NEWS & ANALYSIS

England Fans 0. Russian Police 1

William Saunderson-Meyer says he does not usually condone police brutality, but ...

JAUNDICED EYE

While I would not normally condone police brutality, in the case of England football fans I am ready to make an exception. So, too, it seems, much of the world.

One of the most gleefully shared World Cup video clips on social media this week was not of any memorable ball skills on the football pitch. It was, instead, of the remarkable truncheoning skills of some Russian police officers, as they laid into a brace of Pom soccer hooligans with long, wicked-looking staves. 

In an excess of enthusiasm at making the semi-finals, the yobbos had made the mistake of leaping onto the bonnets and roofs of cars, then jumping up and down, while hooting, hollering and thumping their bared chests. This is apparently an ancient Anglo-Saxon foreplay ritual, judging by the coos of admiration coming from their inebriated womenfolk, when they looked up from puking genteelly into the gutters.

One England fan then made the mistake of using a Russian police vehicle as a trampoline.

It was a miscalculation of potentially Darwinian proportions. To mistake the Russian rozzers for British bobbies could literally be a fatal error.

As we all know from splutteringly indignant articles in the likes of The Telegraph, effete British cops nowadays spend less time on policing than they do on sensitivity training. It’s all about wearing pink ribbons to show solidarity with Gay Pride marches and courteously assisting that little old lady suicide bomber across the zebra crossing outside Westminster.

In contrast, the Russian cops are basically street thugs who have been handed uniforms and carte blanche by an unappetisingly authoritarian regime. More than one in five Russians say they have seen police violence first-hand, with one in eight claiming to have been the actual victim of police brutality.

Accordingly, England fans in Russia have generally been well behaved. Many of the known troublemakers, in any case, had been pre-emptively barred from travelling to the World Cup, although keeping troublemakers home, in the United Kingdom, has its own disadvantages. 

Many UK police forces reported being overwhelmed with calls last Saturday evening, after England’s 2-0 quarter-final victory over Sweden, according to the Express. Videos of fans damaging property and vehicles, including emergency response cars, spread across social media over the weekend, prompting public outrage.

Deputy Chief Constable Mark Roberts, the national head of policing football, was pleased that if England had to lose, that it was to Croatia. Croatia, he pointed out with a sigh of relief, doesn’t manufacture any motor vehicle brands that could be trashed by enraged England fans.

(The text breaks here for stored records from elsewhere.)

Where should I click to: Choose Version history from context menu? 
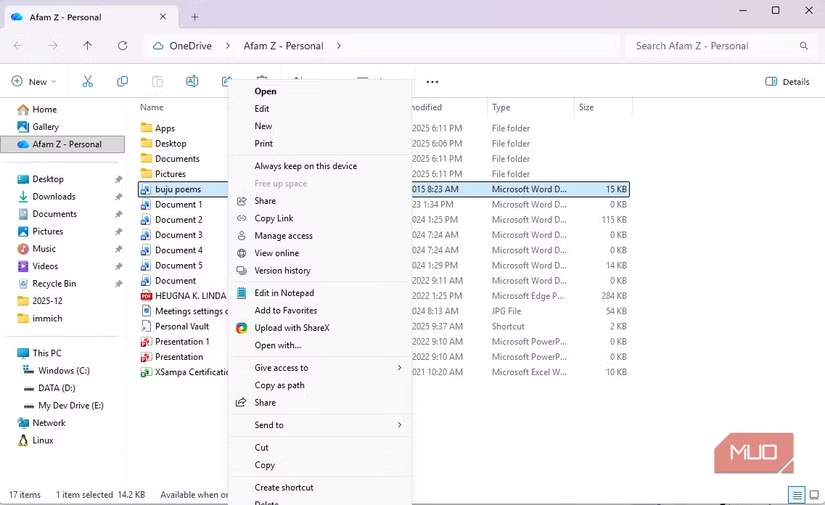(282, 271)
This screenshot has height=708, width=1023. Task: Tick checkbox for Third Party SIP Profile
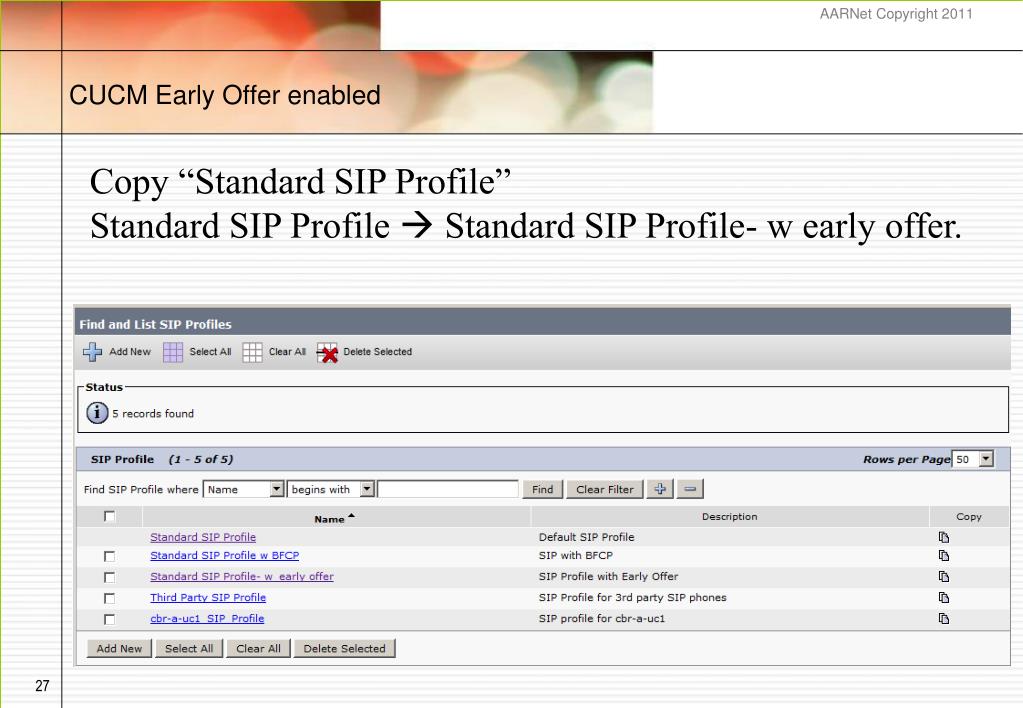pos(110,598)
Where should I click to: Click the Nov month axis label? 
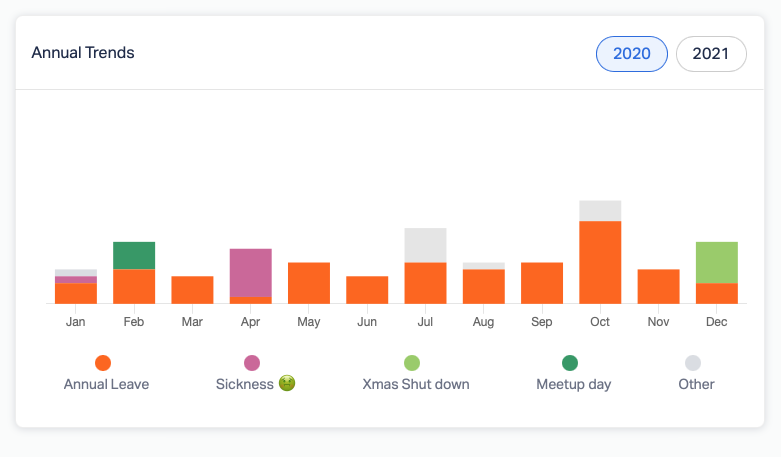(x=658, y=322)
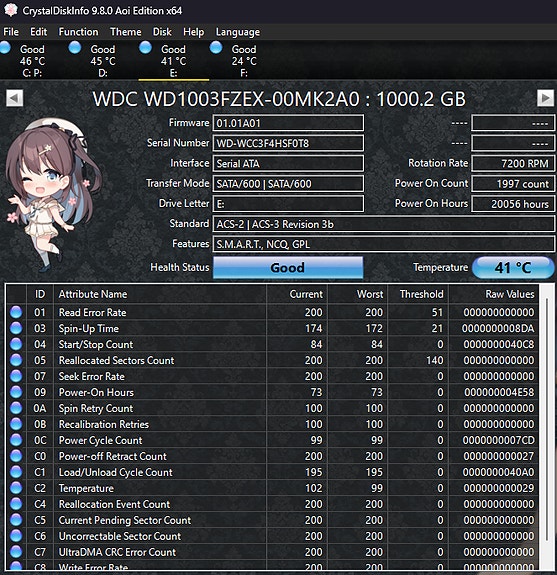Click the status orb for the Temperature attribute
The width and height of the screenshot is (557, 575).
point(16,488)
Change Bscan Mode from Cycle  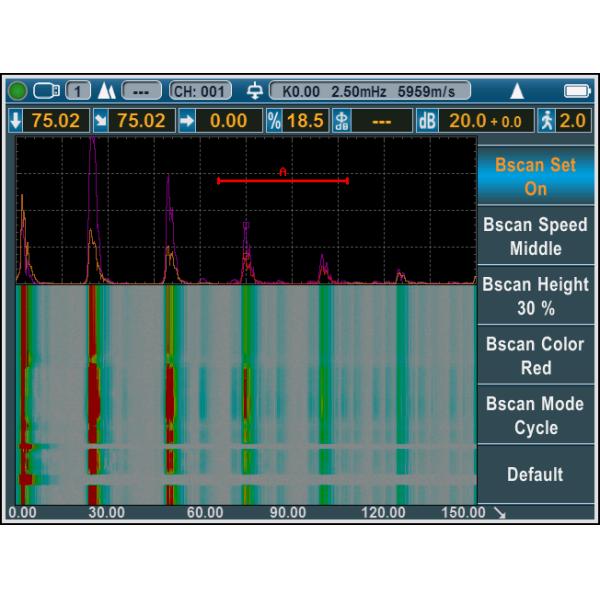pyautogui.click(x=535, y=415)
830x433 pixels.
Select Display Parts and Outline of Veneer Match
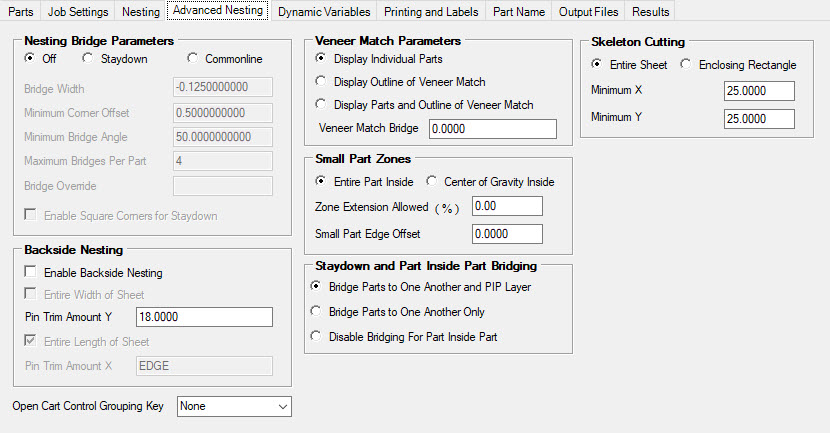pos(320,105)
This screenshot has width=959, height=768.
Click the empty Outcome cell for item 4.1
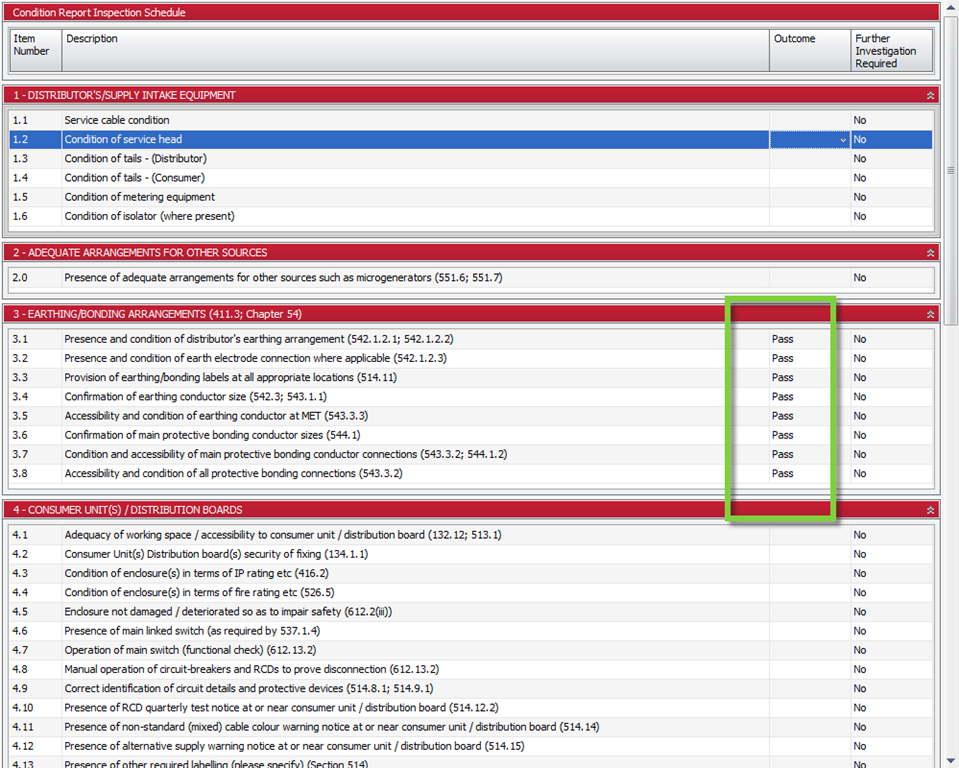(808, 535)
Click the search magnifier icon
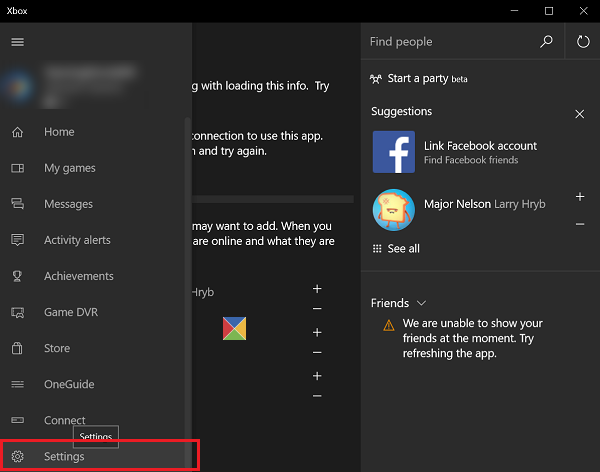Viewport: 600px width, 472px height. (546, 42)
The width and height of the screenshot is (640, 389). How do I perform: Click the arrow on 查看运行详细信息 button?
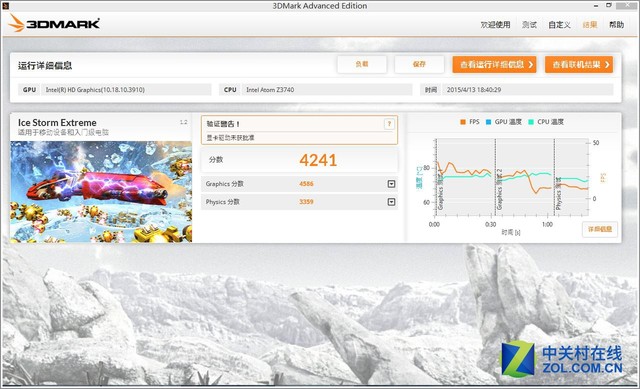point(531,64)
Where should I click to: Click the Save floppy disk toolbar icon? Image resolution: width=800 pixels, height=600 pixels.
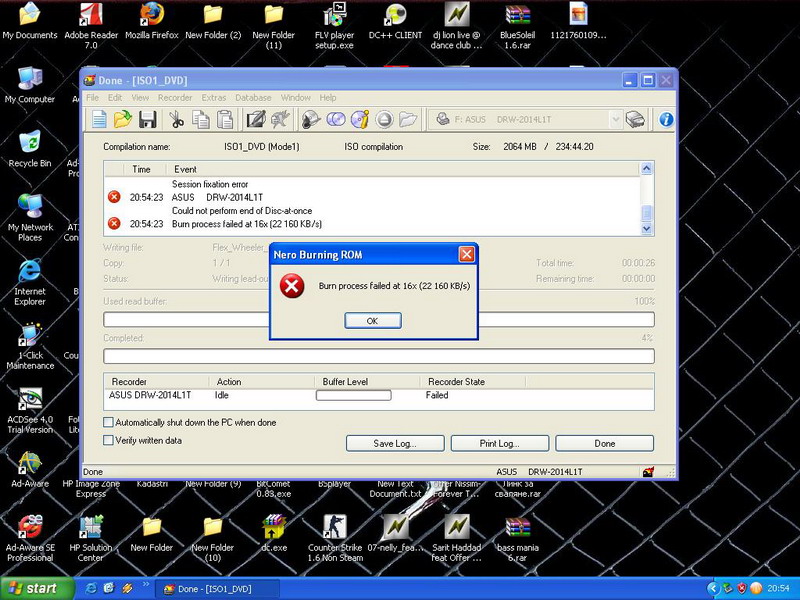coord(147,120)
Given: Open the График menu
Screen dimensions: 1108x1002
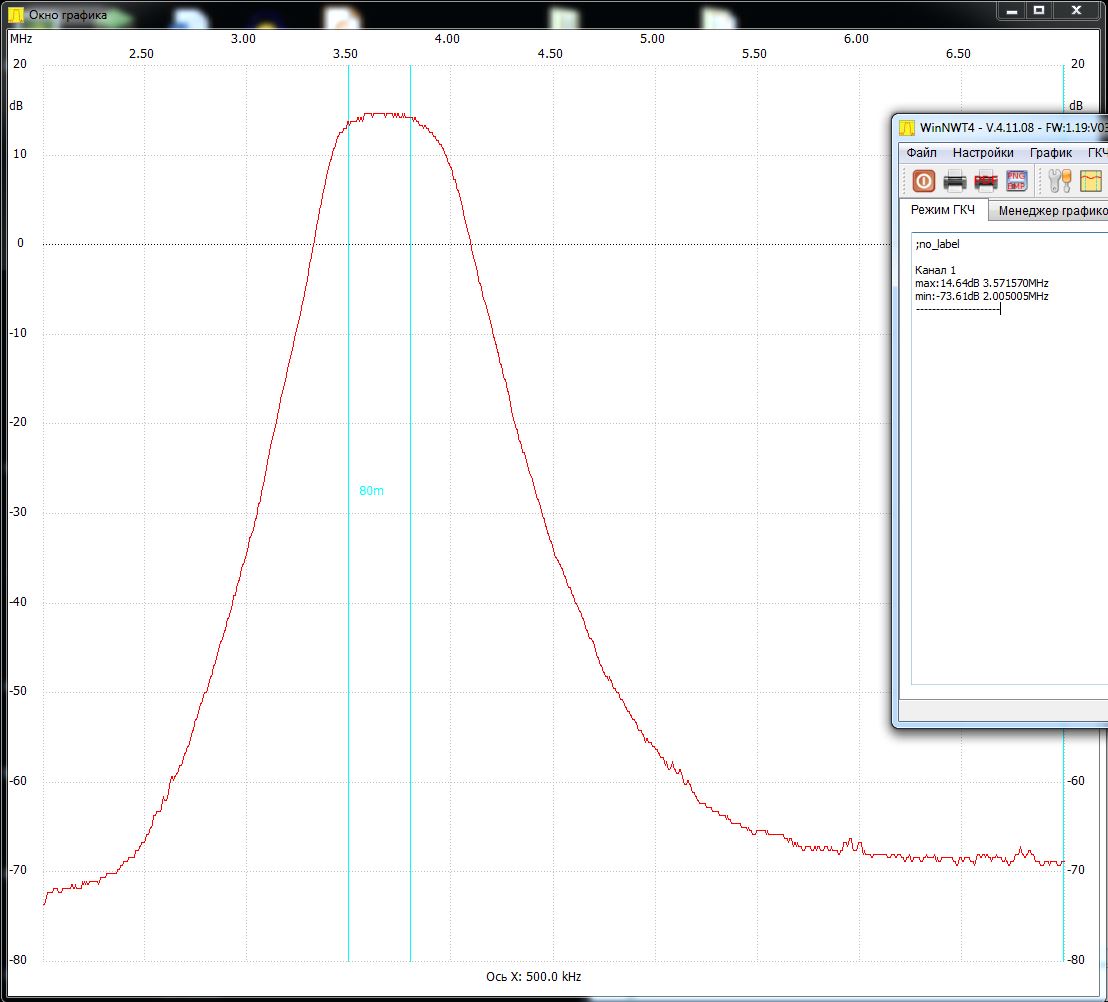Looking at the screenshot, I should [x=1051, y=153].
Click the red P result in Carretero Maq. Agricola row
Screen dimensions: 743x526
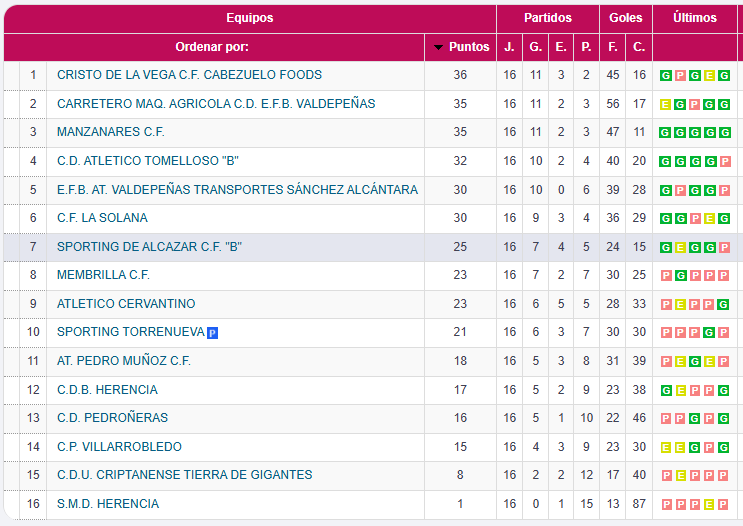pos(695,104)
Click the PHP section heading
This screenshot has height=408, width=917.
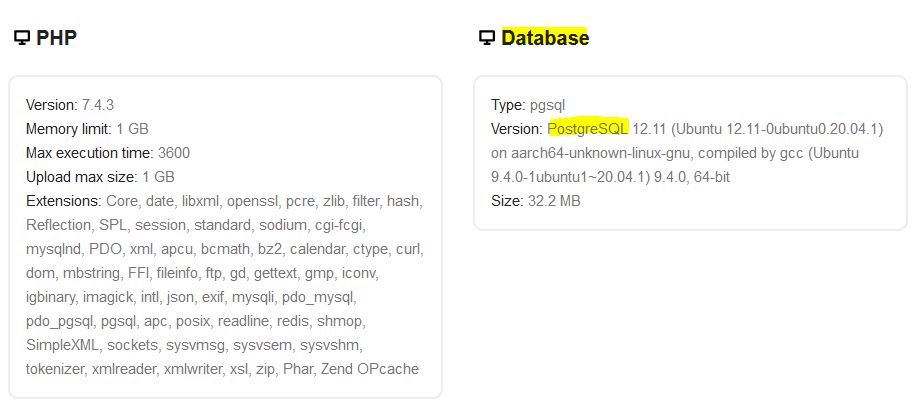(x=57, y=38)
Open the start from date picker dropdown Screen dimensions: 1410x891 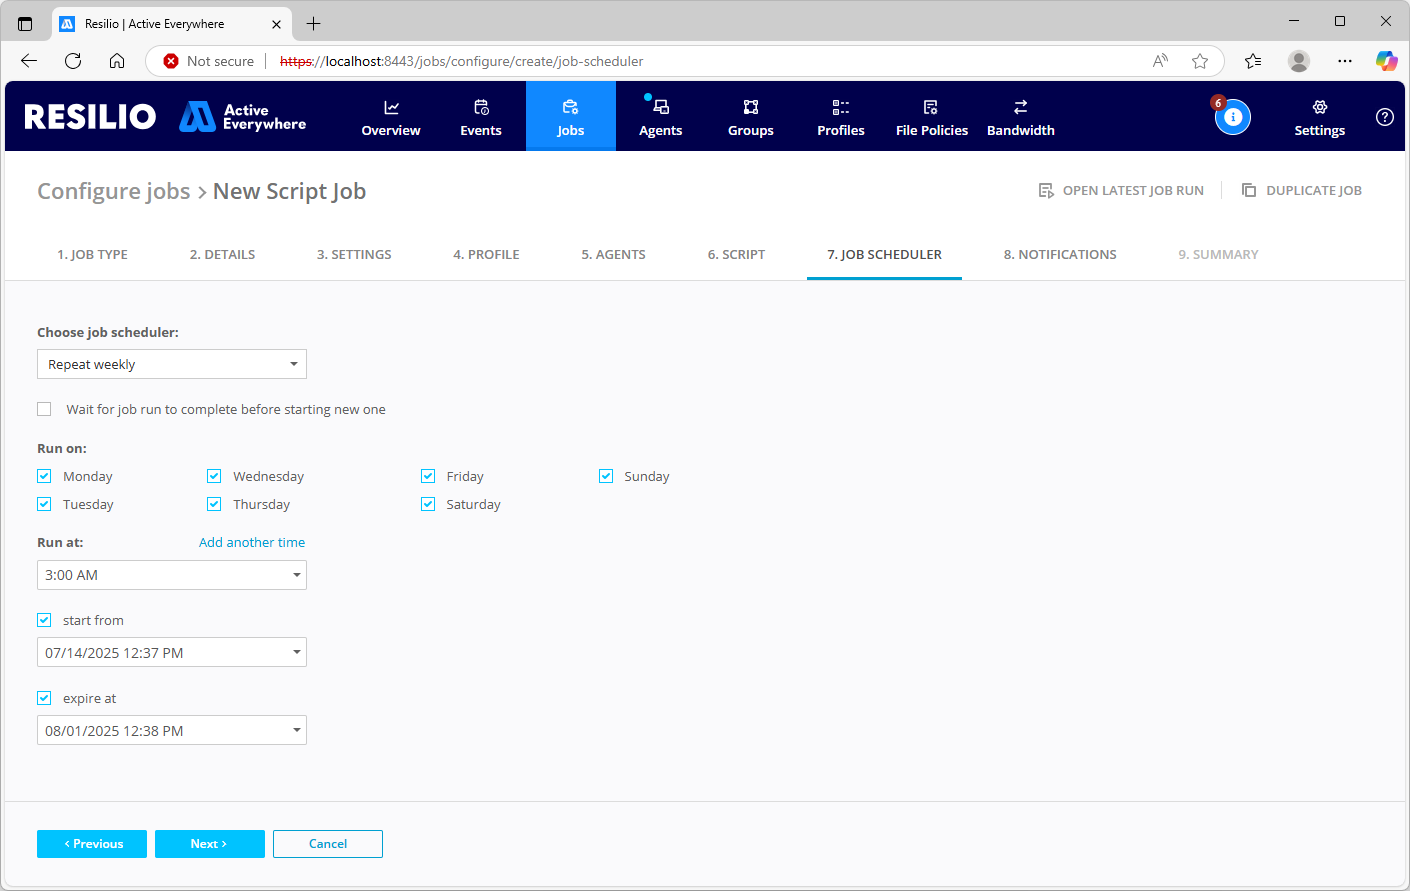[172, 653]

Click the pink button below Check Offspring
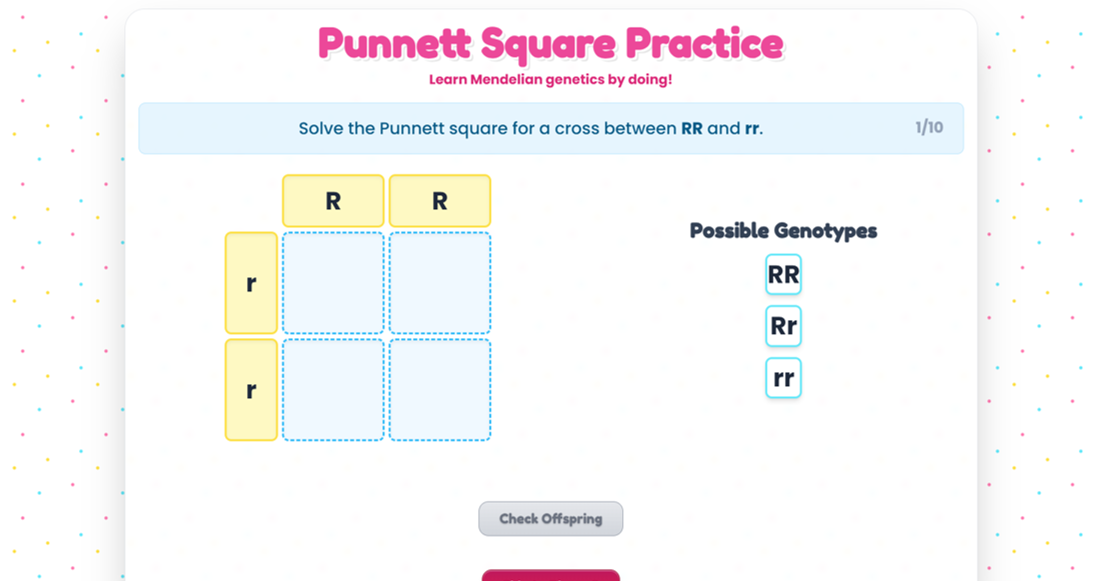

“We are relieved that Croats are not mass exporters of inanimate objects for fans to vent their spleen on,” Roberts said. 

That was the fate of German marques, such as Volkswagen and Mercedes, when England lost to Germany in Euro 1996. This particular tournament heralded a new era of football violence, as Russian hooligans equipped with martial arts weaponry battled the English in France.

That’s one of the ugly sides to the game, at least in the UK. But even uglier than kicking in the tantalisingly smug grill of that BMW parked at the corner, which ironically was likely at least partly built in the UK, is the habit of kicking in the face of the missus. 

Domestic violence soars when England loses, according to an analysis in The Conversation. A Lancaster University study across the 2002, 2006 and 2010 World Cups, found at 26% increase in reports of domestic violence when England won or drew, rising by 38% when England lost, and peaking when England exited the tournament.

It remains one of the enduring mysteries of life exactly why so many of the fans of the “beautiful game” are such monsters, while the fans of one of the most brutal sports, rugby, are rarely, if ever, guilty of post-match mayhem. There has never been any need for a UK top cop to be placed in charge of policing that country’s rugby spectators. 

In rugby, all the violence is on the pitch. While their heroes might engage in all kinds of argy-bargy in the scrum – ear-biting, testicle-twisting and face-punching – opposing rugger fans don’t have to be separated by barbed wire and concrete barriers, but will happily sit down for a beer together afterwards.

There are, of course, many theories about why this difference exists, including that hoary one trotted out in the film Invictus: “Well, you know what they say about soccer. It's a gentleman's game played by hooligans. On the other hand, rugby is a hooligan's game played by gentlemen.” 

There is, unfortunately, very little academic research on the topic. Maybe it’s simply a matter of imitated behaviour, or of a national culture that encourages strong values.

In which case, my three cheers for World Cup 2018 go to underdog Japan. They shocked everyone, including themselves, by almost making it to the quarter finals, to fall 3-2 to Belgium. 

But they delighted the world with the sportsmanship of their fans, who had jaws dropping when at the end of every game they produced rubbish bags to collect all the rubbish strewn around the stands.